■ EXCERPT ■
_ _ _ _
JupiterOne, a cybersecurity management automation startup whose customers include Reddit, Databricks, and Auth0, today closed a $19 million funding round led by Brain Capital Ventures. Cofounder and CEO Erkang Zheng says the proceeds will be put toward bolstering JupiterOne’s R&D and go-to-market efforts.
Cybersecurity asset management, or the process of creating and continually updating an inventory of IT resources, can be a resource drain. According to a 2019 Deloitte survey, executives spend 13% of their time addressing cyber monitoring and operations challenges. Despite this, relatively few businesses are proactive about asset management, perhaps owing to logistical challenges. Gartner estimates that only 35% of companies are designing, documenting, and regularly testing assets using inventory tools and software.
JupiterOne claims to make security teams more efficient by centralizing the data from dozens of cloud services and services into a single hub for management, analysis, and alerting. Via the platform’s integrations and API, it automatically pulls in read-only data to generate a real-time inventory of resources and assets including code, repositories, and endpoints. A one-word search across the inventory is sufficient to return detailed information like account access, devices in use, resources, and even changes to code repositories made by users.
JupiterOne’ s algorithms fetch and classify entities in environments automatically and map them to tools like the compliance dashboard. From JupiterOne’s compliance dashboard, users get an overview of top-level controls and policies making up their company’s security framework. They can dig into specific requirements if they so choose, or they can use JupiterOne’s policy builder to review, update, and visualize asset relationships and craft a set of procedures from templates covering 24 major security policy domains.
Using the JupiterOne Insights app, users can build customized reporting dashboards and visualizations with searches and queries for inadvertent self-reviews, suspicious code commits, pull requests, code repos, and more. Each dashboard can be configured as a shared team board or a personal board and the layout of each board is individually saved per user, so that users can customize layouts according to their preferences without impacting other users.
On the alerting side, there’s JupiterOne’s rules panel, which leverages a knowledge graph to factor in things like a user’s permissions to resources and whether or not multifactor authentication has been enabled before triggering a new alert. JupiterOne boasts a library of preconfigured rules and intelligent rules that can be set to run from every 15 minutes to 24 hours to ensure security teams remediate when a new, high-severity alert occurs.
JupiterOne was founded as a subsidiary of LifeOmic, an Indianapolis, Indiana-based health software company. Erkang served as LifeOmic’s chief information security officer and initially built JupiterOne to support LifeOmic’s security and compliance needs. In pursuit of a cybersecurity asset management segment that’s estimated to reach $8.5 billion in spending by 2024, according to Zheng, LifeOmic productized the solution as JupiterOne and spun out the company in March 2018.
“JupiterOne is currently at 20 employees with an expectation to triple that number by the end of 2021. We are in a high growth phase and will be focused on bringing on the best engineering and go to market talent available today,” Zheng told VentureBeat via email.
Rain Capital, LifeOmic, and individual investors also participated in the venture funding round.
_ _ _ _
■ TASK REQUIREMENTS ■
1. According to the JupiterOne article, in what month and year did LifeOmic spin out JupiterOne?
2. Reproduce the JupiterOne article word for word, starting at "JupiterOne, a cybersecurity" and ending at "tools and software.".
_ _ _ _
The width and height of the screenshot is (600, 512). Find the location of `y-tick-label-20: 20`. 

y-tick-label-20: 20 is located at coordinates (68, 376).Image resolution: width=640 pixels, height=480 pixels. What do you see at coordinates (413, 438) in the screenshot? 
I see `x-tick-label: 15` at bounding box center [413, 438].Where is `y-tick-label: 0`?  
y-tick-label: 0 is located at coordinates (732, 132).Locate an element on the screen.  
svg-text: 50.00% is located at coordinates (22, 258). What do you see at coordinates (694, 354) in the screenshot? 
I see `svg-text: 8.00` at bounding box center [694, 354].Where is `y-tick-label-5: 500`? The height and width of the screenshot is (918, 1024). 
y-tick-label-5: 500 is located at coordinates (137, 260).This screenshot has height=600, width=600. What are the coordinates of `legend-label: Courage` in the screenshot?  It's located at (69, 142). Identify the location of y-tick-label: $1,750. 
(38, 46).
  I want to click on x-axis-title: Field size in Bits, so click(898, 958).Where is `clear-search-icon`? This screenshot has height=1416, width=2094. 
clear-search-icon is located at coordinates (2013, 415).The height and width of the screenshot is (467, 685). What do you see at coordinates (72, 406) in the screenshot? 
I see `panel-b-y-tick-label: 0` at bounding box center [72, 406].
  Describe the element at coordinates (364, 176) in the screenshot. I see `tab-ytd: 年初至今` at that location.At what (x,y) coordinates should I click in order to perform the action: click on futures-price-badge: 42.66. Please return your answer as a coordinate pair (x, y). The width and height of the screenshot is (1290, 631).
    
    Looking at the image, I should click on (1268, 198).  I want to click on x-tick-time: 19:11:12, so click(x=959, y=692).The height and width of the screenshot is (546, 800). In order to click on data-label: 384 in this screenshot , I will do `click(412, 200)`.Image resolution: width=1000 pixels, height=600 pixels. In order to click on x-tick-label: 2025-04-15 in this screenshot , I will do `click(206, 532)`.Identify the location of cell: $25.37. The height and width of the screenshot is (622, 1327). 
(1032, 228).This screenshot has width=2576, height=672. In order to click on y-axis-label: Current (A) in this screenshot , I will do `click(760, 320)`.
_ _ _ _
■ RESPONSES ■
1. March 2018

2.
JupiterOne, a cybersecurity management automation startup whose customers include Reddit, Databricks, and Auth0, today closed a $19 million funding round led by Brain Capital Ventures. Cofounder and CEO Erkang Zheng says the proceeds will be put toward bolstering JupiterOne’s R&D and go-to-market efforts.
Cybersecurity asset management, or the process of creating and continually updating an inventory of IT resources, can be a resource drain. According to a 2019 Deloitte survey, executives spend 13% of their time addressing cyber monitoring and operations challenges. Despite this, relatively few businesses are proactive about asset management, perhaps owing to logistical challenges. Gartner estimates that only 35% of companies are designing, documenting, and regularly testing assets using inventory tools and software.